Subacute Thyroiditis: Treat with NSAIDs or Corticosteroids for Pain
This patient has subacute thyroiditis (likely viral/de Quervain's thyroiditis), and treatment should focus on symptomatic relief with NSAIDs as first-line therapy, escalating to corticosteroids if pain persists 1, 2, 3.
Clinical Diagnosis
The presentation is classic for subacute thyroiditis:
- Recent viral infection followed by severe thyroid pain
- Pain radiating to the ear (characteristic referred pain pattern)
- Thyroid swelling and tenderness
- Normal TPO and TRAb antibodies (excludes autoimmune causes like Hashimoto's or Graves disease)
- TSH trending low but still in range (consistent with the initial thyrotoxic phase from follicular disruption releasing preformed hormone)
The negative antibodies are key—they distinguish this from autoimmune thyroiditis 1, 3.
Treatment Algorithm
For Thyroid Pain (Primary Treatment Goal)
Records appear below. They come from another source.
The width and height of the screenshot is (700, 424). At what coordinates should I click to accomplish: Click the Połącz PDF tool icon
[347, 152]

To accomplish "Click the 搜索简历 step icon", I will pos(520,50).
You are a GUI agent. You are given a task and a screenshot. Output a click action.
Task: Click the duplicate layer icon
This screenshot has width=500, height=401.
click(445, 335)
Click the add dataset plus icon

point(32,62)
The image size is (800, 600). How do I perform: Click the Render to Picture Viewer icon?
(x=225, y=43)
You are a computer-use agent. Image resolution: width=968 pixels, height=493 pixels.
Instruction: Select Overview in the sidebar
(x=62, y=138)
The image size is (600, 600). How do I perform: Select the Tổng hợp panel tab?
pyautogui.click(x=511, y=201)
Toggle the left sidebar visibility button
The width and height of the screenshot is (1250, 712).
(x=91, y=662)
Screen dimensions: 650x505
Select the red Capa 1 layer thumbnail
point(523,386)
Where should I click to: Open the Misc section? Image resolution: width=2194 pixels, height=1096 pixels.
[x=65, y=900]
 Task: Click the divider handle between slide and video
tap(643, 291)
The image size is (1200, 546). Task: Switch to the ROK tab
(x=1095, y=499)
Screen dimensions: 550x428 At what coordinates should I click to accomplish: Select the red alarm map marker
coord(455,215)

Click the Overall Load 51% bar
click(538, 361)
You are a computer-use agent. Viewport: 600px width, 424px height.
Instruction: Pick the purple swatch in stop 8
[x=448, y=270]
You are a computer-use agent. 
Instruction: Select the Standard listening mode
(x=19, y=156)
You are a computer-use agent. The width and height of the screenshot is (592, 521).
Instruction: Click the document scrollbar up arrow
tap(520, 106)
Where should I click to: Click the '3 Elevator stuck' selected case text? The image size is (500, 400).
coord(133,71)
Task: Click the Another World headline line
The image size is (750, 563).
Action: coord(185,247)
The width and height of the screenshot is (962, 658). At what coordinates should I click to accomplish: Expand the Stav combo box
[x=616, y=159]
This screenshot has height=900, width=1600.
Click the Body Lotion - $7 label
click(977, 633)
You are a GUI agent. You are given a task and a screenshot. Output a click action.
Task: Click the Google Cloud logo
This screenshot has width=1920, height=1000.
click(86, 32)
First-line: High-dose NSAIDs
- Start with high-dose nonsteroidal anti-inflammatory drugs immediately 2, 3
- This addresses the inflammatory pain that's radiating to the ear
Second-line: Corticosteroids if NSAIDs fail
- If severe pain persists despite NSAIDs, initiate a course of corticosteroids 2, 3
- This is indicated for refractory thyroid pain
For Thyroid Dysfunction
Current hyperthyroid phase (low-normal TSH):
- Beta-blockers for symptomatic relief if the patient has palpitations, tremor, or other adrenergic symptoms 1, 3
- Do NOT use antithyroid drugs—this is destructive thyroiditis with hormone release, not increased synthesis 4
Anticipated hypothyroid phase (will follow in weeks to months):
- Monitor thyroid function every 4-6 weeks 1, 2
- Consider levothyroxine only if symptomatic hypothyroidism develops or TSH becomes significantly elevated
- Most patients don't require treatment during transient hypothyroid phase 1
Expected Disease Course
This is a self-limited triphasic illness 1, 2:
- Thyrotoxic phase (current): 3-6 weeks of hyperthyroidism from hormone release
- Hypothyroid phase: Follows as thyroid stores deplete (may last weeks to months)
- Recovery phase: Thyroid function normalizes in most patients
Critical caveat: Up to 15% develop permanent hypothyroidism, even more than 1 year after presentation 2. Long-term surveillance is essential.
Monitoring Strategy
- Repeat TSH, free T4, and free T3 in 4 weeks initially 4
- Continue monitoring every 3 months until thyroid function stabilizes 4, 1
- Watch for progression to permanent hypothyroidism requiring lifelong replacement
Common Pitfalls to Avoid
- Don't mistake this for Graves disease or toxic nodular goiter—the negative TRAb and clinical context of post-viral pain distinguish it
- Don't use antithyroid drugs (methimazole/PTU)—these are contraindicated since this is destructive thyroiditis, not hyperthyroidism from increased hormone synthesis 4
- Don't assume the nodules are causative—they're likely incidental findings; the acute presentation points to subacute thyroiditis
- Don't stop monitoring after recovery—permanent hypothyroidism can develop late 2
The thyromegaly and nodules warrant separate evaluation once the acute thyroiditis resolves, but they are not driving the current acute presentation.